Copy out the lines of the records below, and only those lines, from the one with "Task: Click the word" through the one with "Task: Click the vendor folder icon", exactly as they appear.

[Collected data entries]
------------------------------

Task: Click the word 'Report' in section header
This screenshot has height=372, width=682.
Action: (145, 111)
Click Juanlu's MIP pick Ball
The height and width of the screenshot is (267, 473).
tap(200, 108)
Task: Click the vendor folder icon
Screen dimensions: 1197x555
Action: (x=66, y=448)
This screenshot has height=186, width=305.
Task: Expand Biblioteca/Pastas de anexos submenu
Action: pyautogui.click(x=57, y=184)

------------------------------

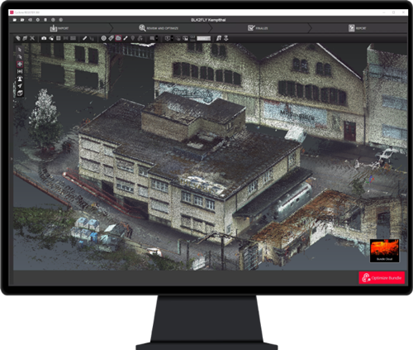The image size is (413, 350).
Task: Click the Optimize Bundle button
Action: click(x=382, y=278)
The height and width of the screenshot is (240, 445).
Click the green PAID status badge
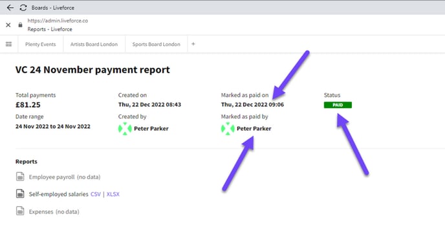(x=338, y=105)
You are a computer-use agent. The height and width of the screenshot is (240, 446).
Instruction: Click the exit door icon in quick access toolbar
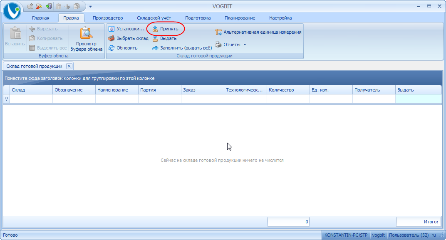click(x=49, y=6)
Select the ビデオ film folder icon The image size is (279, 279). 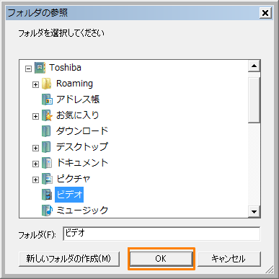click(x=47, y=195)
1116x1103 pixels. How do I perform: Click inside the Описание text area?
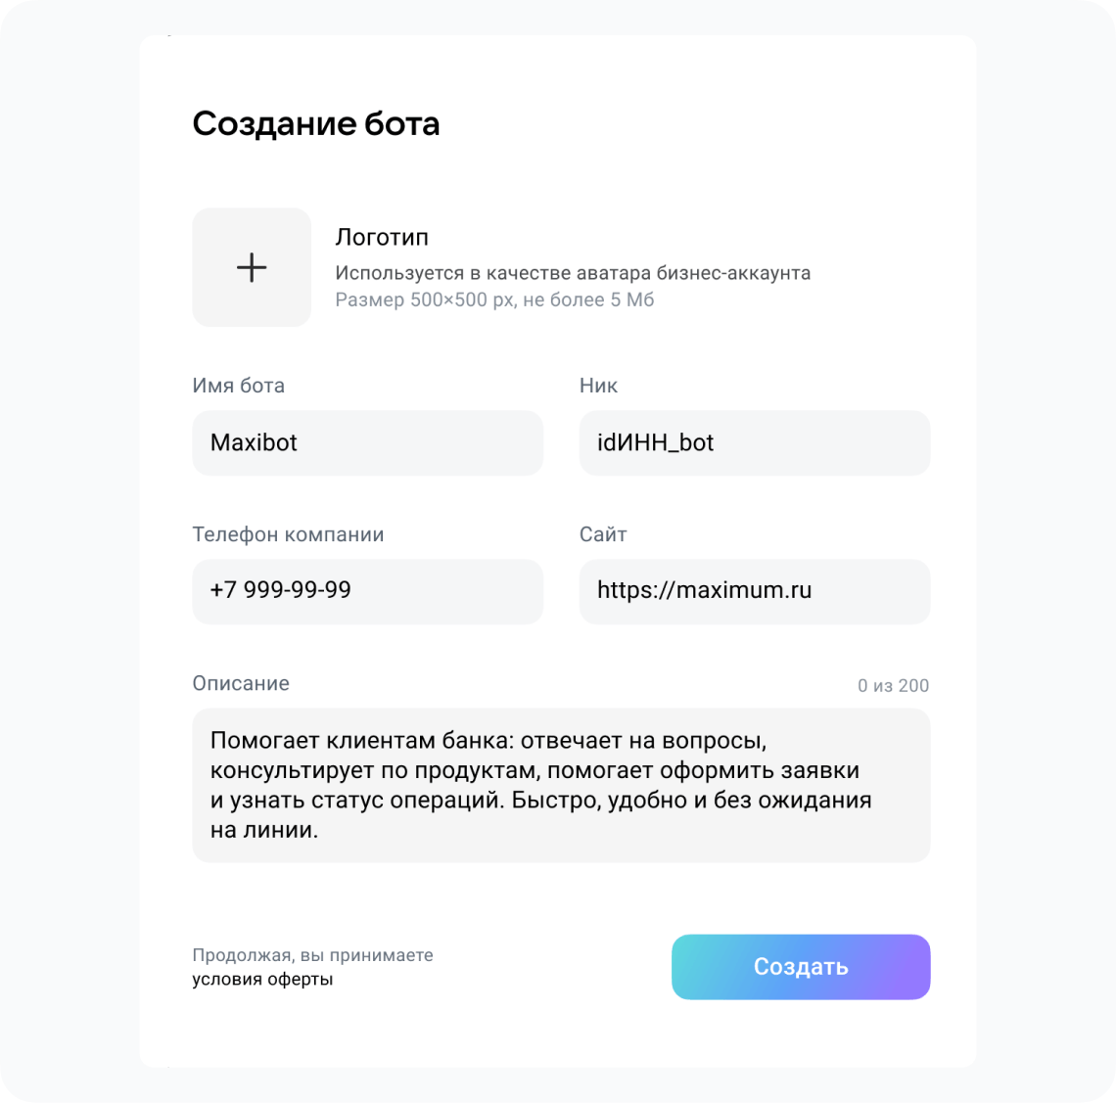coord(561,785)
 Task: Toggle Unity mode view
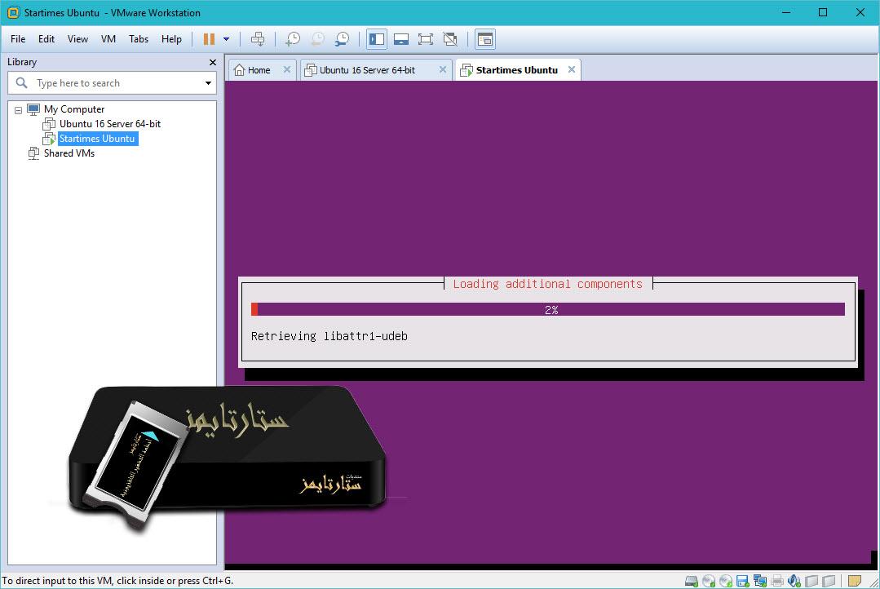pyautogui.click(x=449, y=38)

------------------------------

ANSWER TO THIS PROBLEM:
Task: Click the word 'Report' in section header
This screenshot has height=372, width=682.
Action: (145, 111)
Click Juanlu's MIP pick Ball
The height and width of the screenshot is (267, 473).
tap(200, 108)
Task: Click the vendor folder icon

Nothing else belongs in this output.